Peristiwa dan Sebab Terjadinya Perang Padri (1821-1837)
Peristiwa Perang Padri
(1821-1837)
(Perang antara
Kaum Padri dengan Kaum Adat dan diakhiri Perjuangan Melawan Belanda)
Masyarakat Minagkabau telah memeluk agama Islam
sejak abad 16 atau bahkan jauh sebelumnya. Namun hingga awal abad ke-19,
masyarakat Minagkabau masih memegang
teguh adat dan kebiasaan lama. Kebiasaan seperti meminum-minuman keras, berjudi
dan menyabung ayam masih tetap dilakukan, walaupun dalam ajaran agama Islam hal
tersebut termasuk ke dalam perbuatan
yang diharamkan. Dengan keadaan seperti itu menimbulkan polemik antara Tuan
Koto Tuo (seorang ulama yang disegani) dengan para muridnya yang lebih radikal,
terutama Tuanku nan Reneh (idpustaka.com).

:: Tugas ::
Tuliskan kembali seluruh teks Perang Padri di atas kata demi kata. Materi di bawah ini tidak ada hubungannya dengan teks Perang Padri.

:: Data yang Ditampilkan ::
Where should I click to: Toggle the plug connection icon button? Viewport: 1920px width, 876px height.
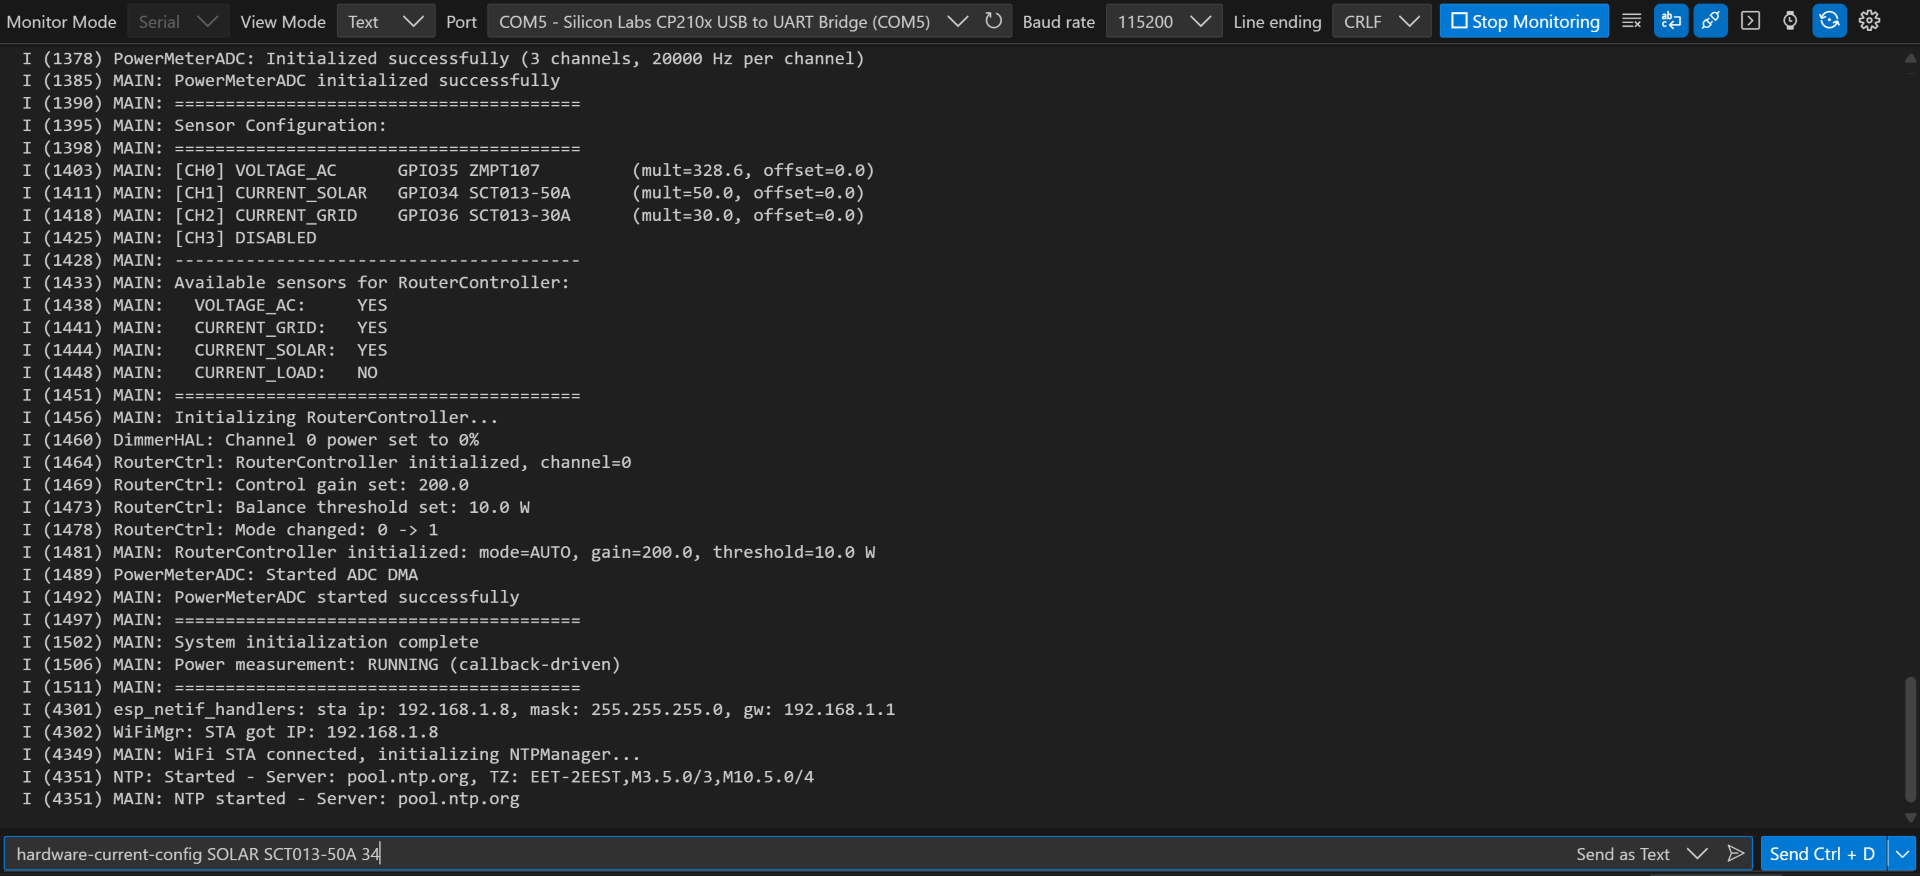click(1710, 21)
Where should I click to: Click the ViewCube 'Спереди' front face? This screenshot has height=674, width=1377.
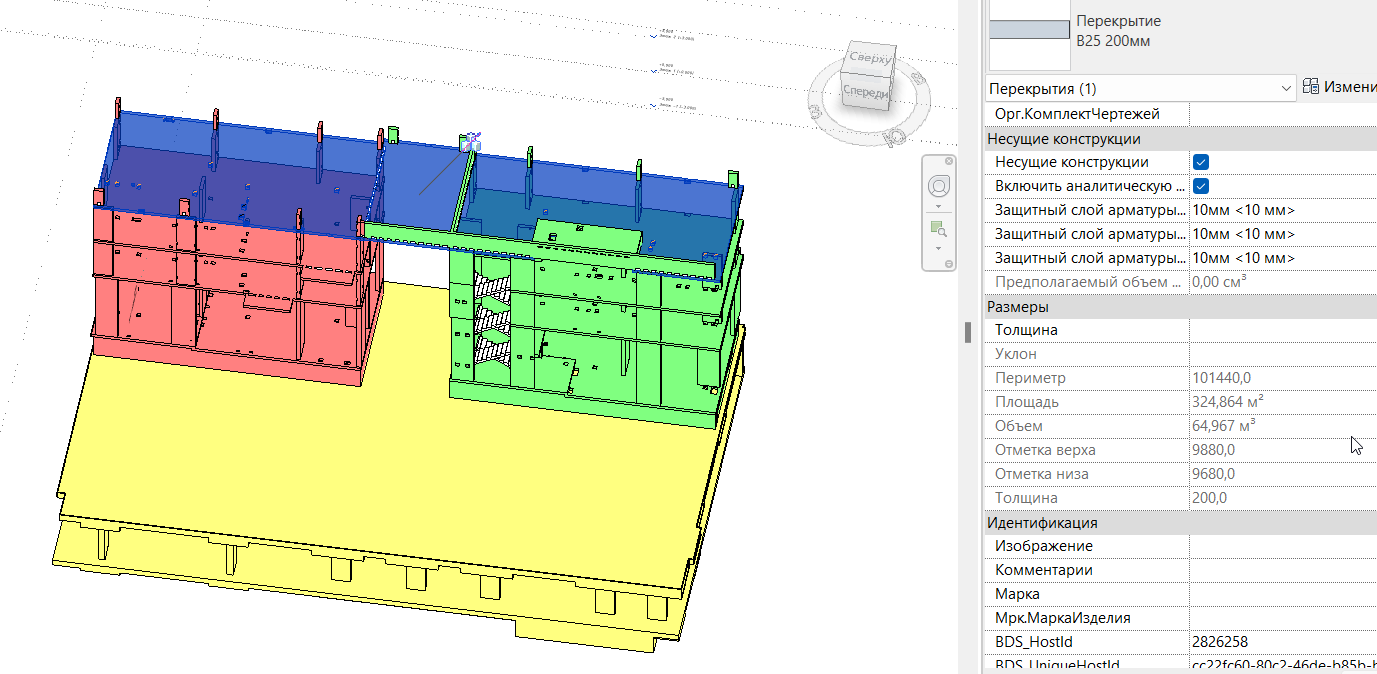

:: Hasil Latihan ::
Peristiwa dan Sebab Terjadinya Perang Padri (1821-1837)
Peristiwa Perang Padri
(1821-1837)
(Perang antara
Kaum Padri dengan Kaum Adat dan diakhiri Perjuangan Melawan Belanda)
Masyarakat Minagkabau telah memeluk agama Islam
sejak abad 16 atau bahkan jauh sebelumnya. Namun hingga awal abad ke-19,
masyarakat Minagkabau masih memegang
teguh adat dan kebiasaan lama. Kebiasaan seperti meminum-minuman keras, berjudi
dan menyabung ayam masih tetap dilakukan, walaupun dalam ajaran agama Islam hal
tersebut termasuk ke dalam perbuatan
yang diharamkan. Dengan keadaan seperti itu menimbulkan polemik antara Tuan
Koto Tuo (seorang ulama yang disegani) dengan para muridnya yang lebih radikal,
terutama Tuanku nan Reneh (idpustaka.com).